FC04
Safety and effectiveness of medical abortion outside the formal healthcare setting: do women seek timely care for potential complications?
Abigail Aiken1 ,2, Rebecca Gomperts3, James Trussell1
1Princeton University, Princeton, NJ, USA, 2University of Texas at Austin, Austin, TX, USA, 3Women on Web, Amsterdam, The Netherlands
Objectives: Medical abortion provided outside the formal healthcare setting is an important option for women in countries where abortion is illegal or highly restricted. Yet very little is known about its safety and effectiveness. We address this important knowledge gap using high-quality data from a setting where women commonly rely on this pathway to abortion.
Methods: We examine outcomes and complications among 1,234 women in Northern Ireland (representing 79% follow-up) who conducted medical abortion through Women on Web between March 30th 2009 and December 31st 2012. Women used a regimen of 200mg oral mifepristone and 1200mcg buccal misoprostol (with additional misoprostol provided if required).
Results: At the time of consultation, 77% reported gestational age under seven weeks, and 23% between seven and nine weeks. Abortions typically occurred between five and 21 days later (women were strongly discouraged from performing abortion after 12 weeks gestation). Virtually all women (99.0%) were able to end their pregnancies and 95.1% were able to do so without surgical intervention. Three women (0.2%) required a blood/blood product transfusion and 23 (1.9%) were given antibiotics. Nine percent of women reported bleeding lasting more than two hours soaking more than two maxi pads per hour; fever >39C or purulent discharge; or pain persisting several days postabortion. Among women reporting these possible symptoms of serious complications, 97% sought timely medical care (the other 3% suffered no harm). Among women not reporting a potentially serious complication none received treatment for one.
Conclusions: Despite a variety of gestational ages (including some beyond nine weeks) and the likely possibility that some providers performed surgical intervention and prescribed antibiotics unnecessarily, findings show that medical abortion provided outside the formal healthcare setting is highly effective and safe. Crucially, women are able to self-identify potentially serious complications and seek appropriate and timely medical assistance.
FC29
Contraception before and after abortion: what do women seek? – experience of an abortion referral centrecentre in Lisboa, Portugal.
Catarina Reis Carvalho, Joaquim Neves, Raquel Gonçalves, Carlos Calhaz-Jorge
Hospital Santa Maria, Centro Hospitalar Lisboa Norte, Lisboa, Portugal
Introdution: Abortion by women’s request is one of the most commonly performed procedures in the world.

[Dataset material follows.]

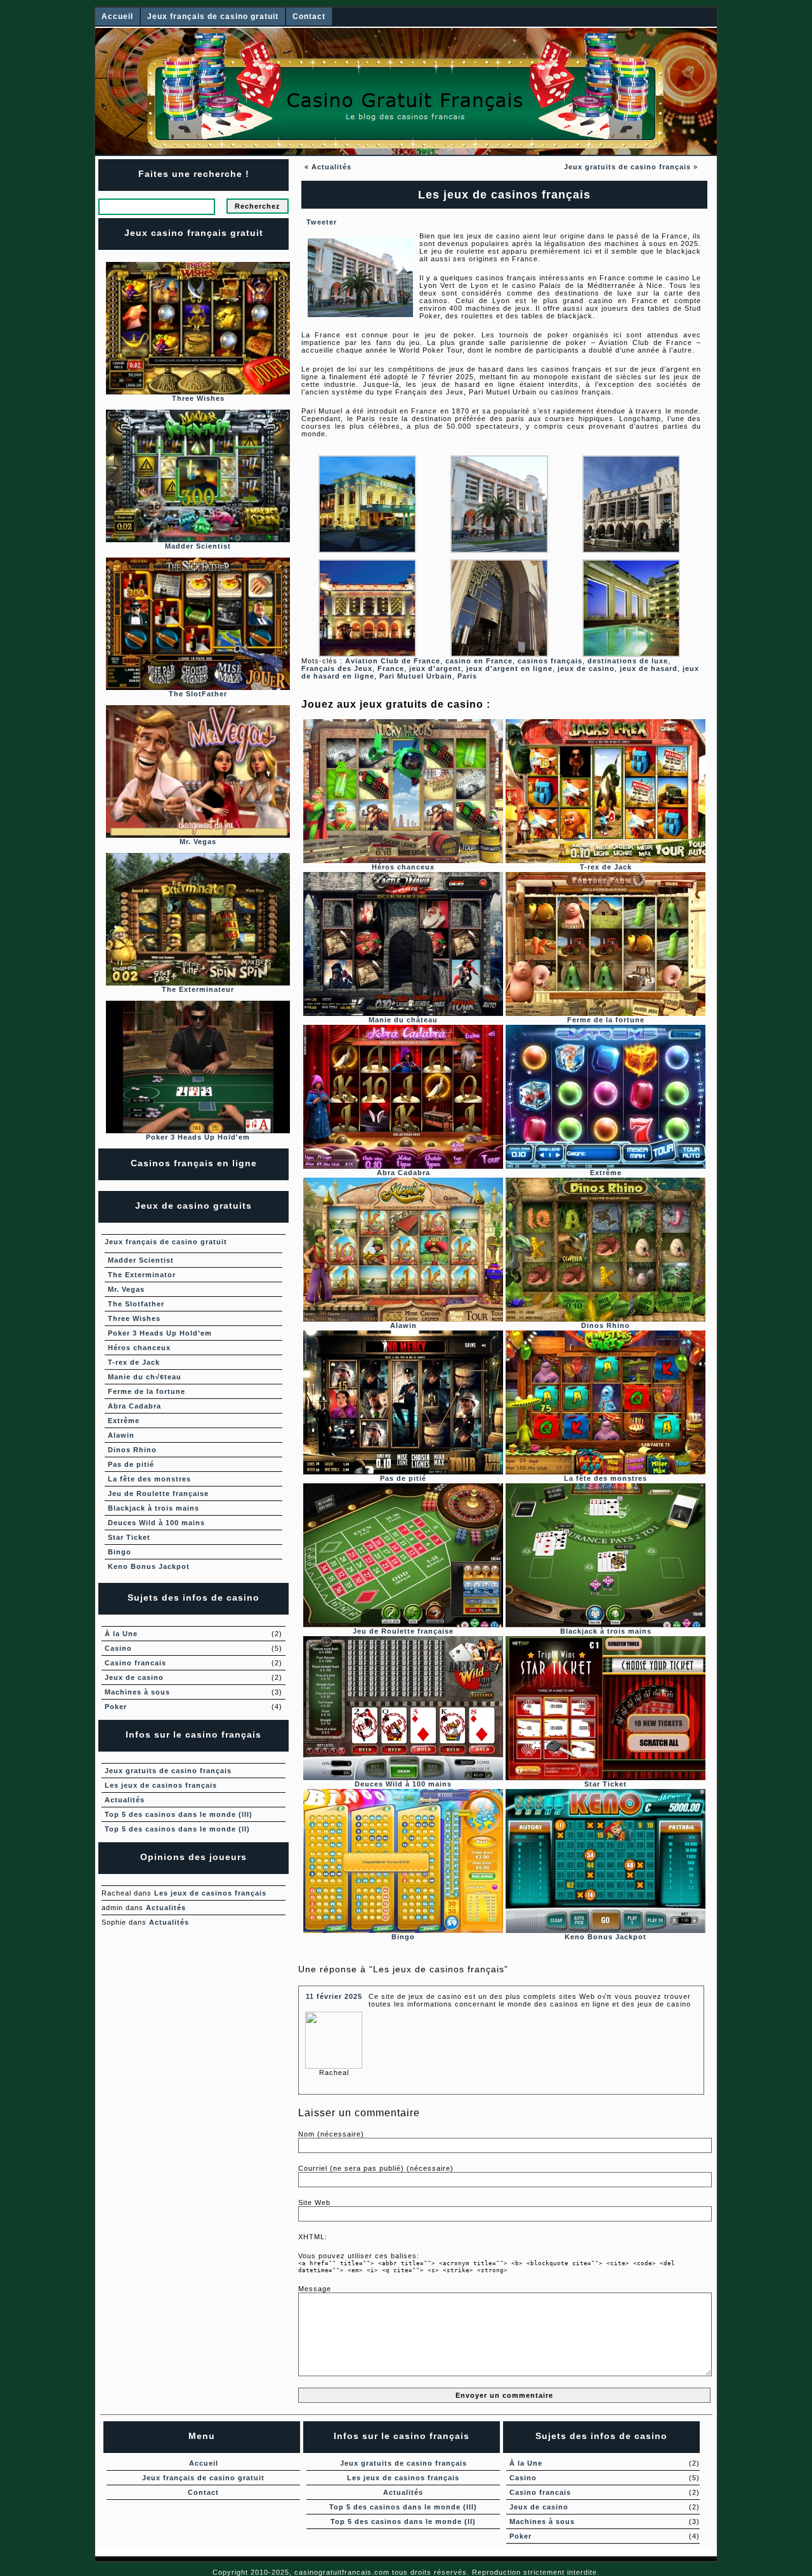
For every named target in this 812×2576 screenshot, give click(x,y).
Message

The objective of this study was therefore to assess the choice of contraceptive method after abortion and the factors that may determine this choice.
Methods: This was a retrospective cohort study based on a medical record review at one hospital in Portugal. We included 613 women who had an abortion in January 2015- March 2016. We conducted associations between age, number of previous abortions, educational status and receipt of contraception at the time of abortion.

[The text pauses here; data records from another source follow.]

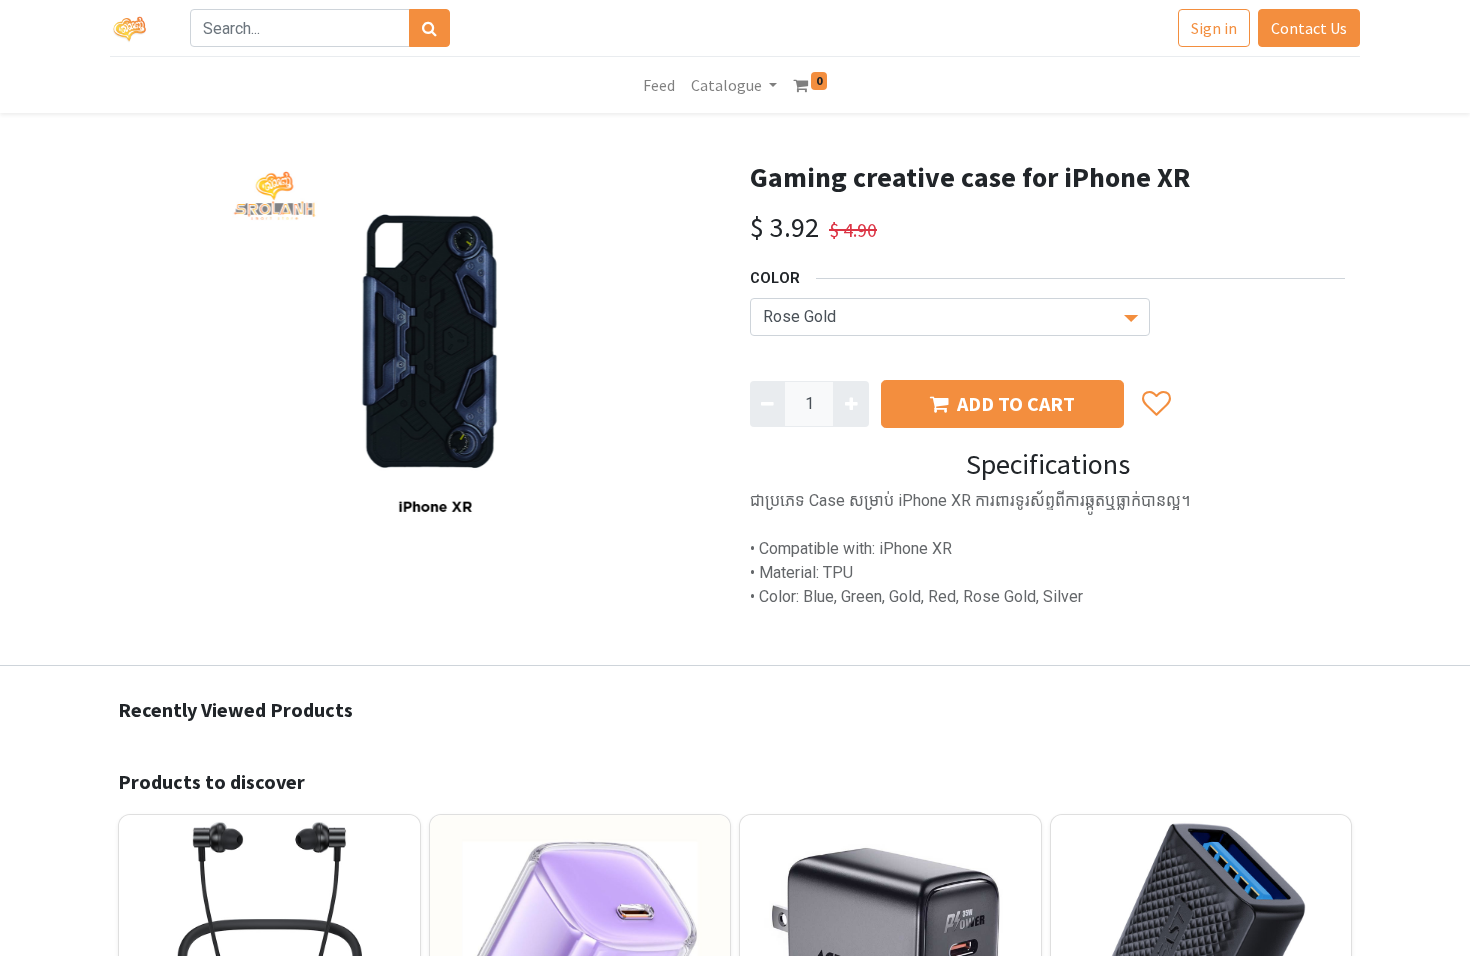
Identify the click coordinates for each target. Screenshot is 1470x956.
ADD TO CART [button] (1016, 403)
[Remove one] (767, 404)
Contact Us (1309, 28)
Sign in (1214, 28)
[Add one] (850, 404)
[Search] (429, 28)
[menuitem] (659, 85)
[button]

Results: Among the women included, the average age was 28 years (13-47), 47.3% nulliparous and 10.2% unemployed. Concerning obstetric history, 41.4% had a previous, voluntary abortion (1-8) with18.6% within the last five years. Previous to the abortion, 20.1 % had no contraception, 1.8% used natural methods, 22.2% barrier methods and 36.4% oral contraceptives. When asked, 76% knew why the previous method failed, identifying the main cause as forgetfulness in taking oral contraceptives followed by voluntary suspension of the method. After the abortion, 19.2 % had no review consultation or refused counselling, without getting contraception or adopting their previous method, 14.9% preferred oral contraceptives and the majority (51%) chose long-acting reversible contraceptives (LARC). Women with a previous history of abortions seem to adhere less to later contraception and prefer oral contraceptives while the others prefer LARC (p=0.003). We found no association between age and educational status and contraceptive choice (p=1.12, p=0,67).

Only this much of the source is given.